[Stored records]
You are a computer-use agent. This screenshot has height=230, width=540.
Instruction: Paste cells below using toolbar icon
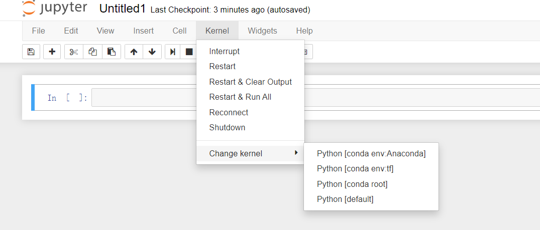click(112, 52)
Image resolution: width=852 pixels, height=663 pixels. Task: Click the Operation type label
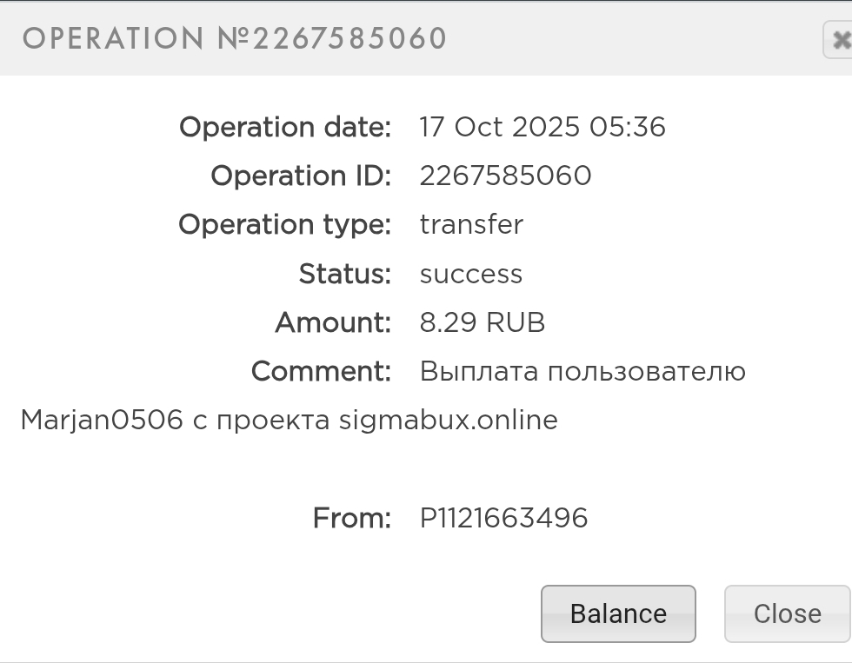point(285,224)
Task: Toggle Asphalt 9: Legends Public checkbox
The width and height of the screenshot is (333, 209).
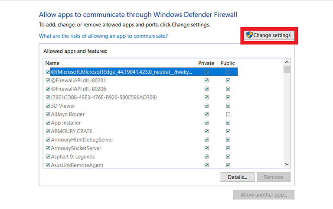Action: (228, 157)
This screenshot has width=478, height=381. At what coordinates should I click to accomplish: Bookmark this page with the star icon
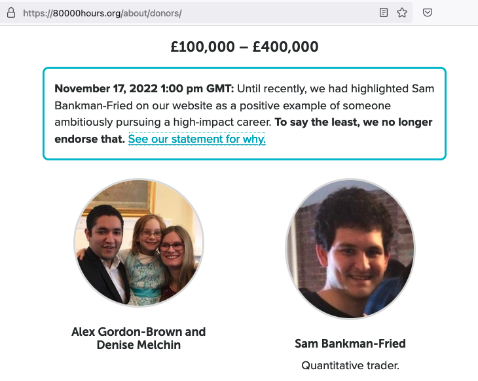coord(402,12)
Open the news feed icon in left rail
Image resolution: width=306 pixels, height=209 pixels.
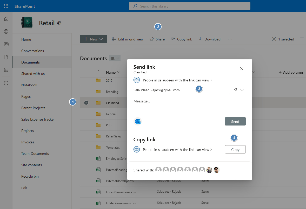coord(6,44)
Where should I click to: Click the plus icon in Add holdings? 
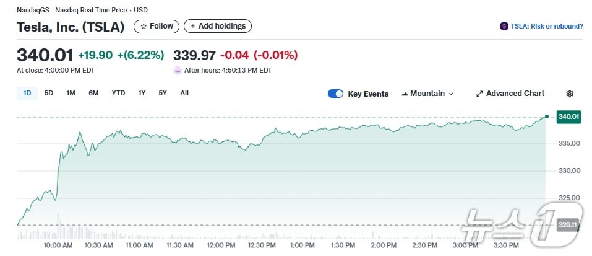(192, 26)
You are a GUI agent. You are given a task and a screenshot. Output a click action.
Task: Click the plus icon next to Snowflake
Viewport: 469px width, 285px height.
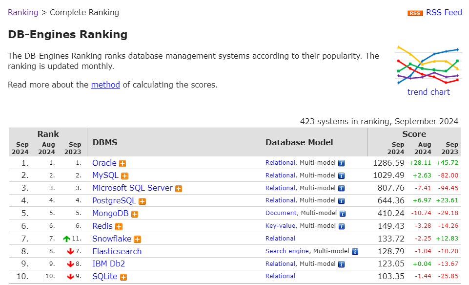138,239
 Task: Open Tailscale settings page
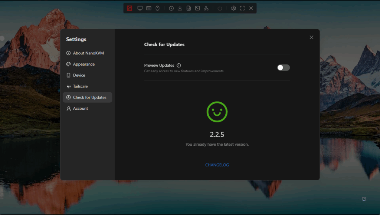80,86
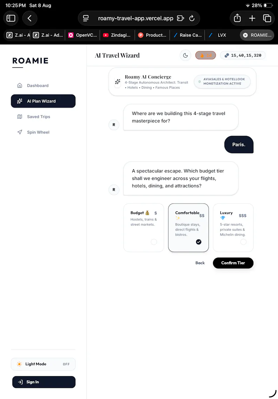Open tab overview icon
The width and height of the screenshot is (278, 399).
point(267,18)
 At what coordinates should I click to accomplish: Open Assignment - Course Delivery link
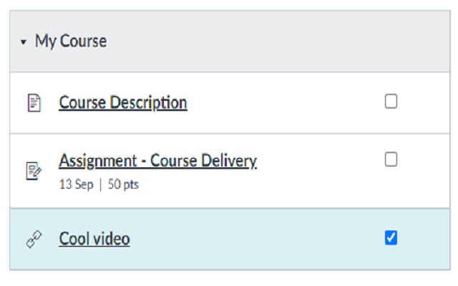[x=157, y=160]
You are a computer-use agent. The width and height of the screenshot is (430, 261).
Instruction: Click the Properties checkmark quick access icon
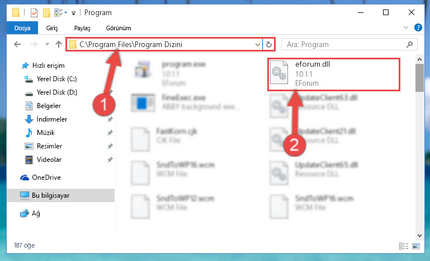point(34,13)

**WORK INSTRUCTION**
Output all of the entries once more, word for word, with the images removed.

**SOLUTION FOR THIS EXERCISE**
You are a computer-use agent. This screenshot has height=230, width=540.
Instruction: Paste cells below using toolbar icon
click(112, 52)
Image resolution: width=852 pixels, height=663 pixels. Task: Click the Operation type label
point(285,224)
Task: Toggle Asphalt 9: Legends Public checkbox
The width and height of the screenshot is (333, 209).
Action: (228, 157)
This screenshot has width=478, height=381. At what coordinates should I click to accomplish: Bookmark this page with the star icon
coord(402,12)
Open the news feed icon in left rail
Image resolution: width=306 pixels, height=209 pixels.
coord(6,44)
Where should I click to: Click the plus icon in Add holdings? 
(192, 26)
You are a GUI agent. You are given a task and a screenshot. Output a click action.
Task: Click the plus icon next to Snowflake
Viewport: 469px width, 285px height.
138,239
 Task: Open Tailscale settings page
80,86
Open tab overview icon
The width and height of the screenshot is (278, 399).
point(267,18)
 At what coordinates should I click to accomplish: Open Assignment - Course Delivery link
[x=157, y=160]
You are a computer-use agent. The width and height of the screenshot is (430, 261).
Instruction: Click the Properties checkmark quick access icon
point(34,13)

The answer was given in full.